Link

Data Conversion

Table of contents


This page describes how to seamlessly convert between Stanza’s Document, the CoNLL-U format, and native Python objects. We show four examples that represent exactly the same document.

Document to Python Object

A Document instance will be returned after text is annotated by the Pipeline.

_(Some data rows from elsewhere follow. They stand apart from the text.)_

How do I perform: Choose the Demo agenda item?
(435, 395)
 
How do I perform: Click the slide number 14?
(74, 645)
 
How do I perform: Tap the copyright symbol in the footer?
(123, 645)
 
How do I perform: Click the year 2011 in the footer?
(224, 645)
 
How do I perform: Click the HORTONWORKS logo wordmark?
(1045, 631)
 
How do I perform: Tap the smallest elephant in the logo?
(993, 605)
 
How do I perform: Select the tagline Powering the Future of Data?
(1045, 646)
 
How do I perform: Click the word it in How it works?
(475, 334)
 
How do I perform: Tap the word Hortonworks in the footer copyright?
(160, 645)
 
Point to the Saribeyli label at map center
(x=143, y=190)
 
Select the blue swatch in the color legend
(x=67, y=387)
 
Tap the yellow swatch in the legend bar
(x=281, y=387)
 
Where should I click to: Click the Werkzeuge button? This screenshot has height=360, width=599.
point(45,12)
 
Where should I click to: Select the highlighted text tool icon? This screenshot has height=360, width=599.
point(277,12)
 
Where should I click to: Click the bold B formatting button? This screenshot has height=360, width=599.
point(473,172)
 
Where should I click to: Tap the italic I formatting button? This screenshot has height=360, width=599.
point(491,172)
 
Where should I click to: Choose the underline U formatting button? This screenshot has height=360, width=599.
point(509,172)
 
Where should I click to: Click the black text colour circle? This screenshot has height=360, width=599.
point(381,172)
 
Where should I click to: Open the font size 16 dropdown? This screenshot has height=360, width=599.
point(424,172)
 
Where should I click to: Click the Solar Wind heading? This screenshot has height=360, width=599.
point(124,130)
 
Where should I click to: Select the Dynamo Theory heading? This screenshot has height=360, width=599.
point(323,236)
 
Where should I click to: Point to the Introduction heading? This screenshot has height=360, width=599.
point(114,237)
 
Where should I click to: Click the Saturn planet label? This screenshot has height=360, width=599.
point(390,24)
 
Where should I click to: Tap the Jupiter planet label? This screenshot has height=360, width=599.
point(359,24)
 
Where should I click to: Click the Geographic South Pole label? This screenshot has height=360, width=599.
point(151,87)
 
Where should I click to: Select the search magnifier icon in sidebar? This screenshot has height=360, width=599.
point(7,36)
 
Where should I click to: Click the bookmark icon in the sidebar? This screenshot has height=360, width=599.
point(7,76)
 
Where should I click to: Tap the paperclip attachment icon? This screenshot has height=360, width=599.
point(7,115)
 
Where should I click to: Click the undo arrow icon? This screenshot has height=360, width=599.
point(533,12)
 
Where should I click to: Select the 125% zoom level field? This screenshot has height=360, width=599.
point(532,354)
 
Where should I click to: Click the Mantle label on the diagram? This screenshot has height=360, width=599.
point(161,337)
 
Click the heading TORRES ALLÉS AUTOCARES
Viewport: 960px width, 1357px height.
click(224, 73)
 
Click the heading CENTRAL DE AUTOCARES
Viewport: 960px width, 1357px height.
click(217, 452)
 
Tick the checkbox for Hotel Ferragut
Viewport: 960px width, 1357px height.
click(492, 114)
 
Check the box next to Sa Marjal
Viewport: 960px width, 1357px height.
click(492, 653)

Here’s how we can convert this Document object to a native Python object:

import stanza

nlp = stanza.Pipeline('en', processors='tokenize,pos')
doc = nlp('Test sentence.') # doc is class Document
dicts = doc.to_dict() # dicts is List[List[Dict]], representing each token / word in each sentence in the document

Python Object to Document

A Document can also be instanciated with a native Python object, and then passed to the Pipeline for further annotations.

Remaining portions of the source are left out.